As I thought about this blog, I began to think about what I wished someone had told me when I was an emerging leader. Here’s my list so far:
• Most people are doing the best they can do at any given moment. What they are doing may not be OK with you. It may not meet your standards. It may not be something that you want in your life or your arts organization, and you don’t have to agree with or support their actions — but it’s my observation that no one gets up in the morning asking themselves how they can screw up.
• People who don’t have any appreciation for the arts in any form aren’t wrong. They aren’t bad. They aren’t stupid. They don’t need to be scolded, shot, or stamped out. They just don’t share your opinion. Allow room in the world for wonderful people who don’t appreciate the arts the way that you do.
This was a hard lesson for me. And the more passion I had about something, the more I pushed. Many years ago a board member took me aside after an advocacy meeting and shared his observation that when people disagreed with me, I raised the volume of my voice and repeated myself. “It’s not that they didn’t hear you, Ramona. They heard you. They just didn’t agree with you.”

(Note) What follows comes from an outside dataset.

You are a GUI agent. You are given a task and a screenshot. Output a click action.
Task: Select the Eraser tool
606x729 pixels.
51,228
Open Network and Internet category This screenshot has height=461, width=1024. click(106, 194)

• Figure out what wastes your time and then work to avoid those situations and people. When you do something that doesn’t work, learn from it and move forward. I have learned that anger is a waste of my time. Time spent listening to people who always see only dark clouds and half-empty glasses is time wasted. And it’s a waste of my time to take long, soaking baths in guilt and regret while I replay my mistakes over and over in my head.

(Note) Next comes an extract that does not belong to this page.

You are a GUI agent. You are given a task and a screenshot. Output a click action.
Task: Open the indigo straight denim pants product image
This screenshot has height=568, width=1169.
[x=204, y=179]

• “The Emperor’s New Clothes” is also a good story for adults. Diversity works. You already know your own opinion — seek out and listen to other voices and points of view. We are naturally drawn to people with whom we communicate easily … those that reflect out opinions back to us. I learned that I was a better leader when I had people around me who thought differently and had different experiences, backgrounds and styles.
That’s my list so far — please add to it. And please disagree with me.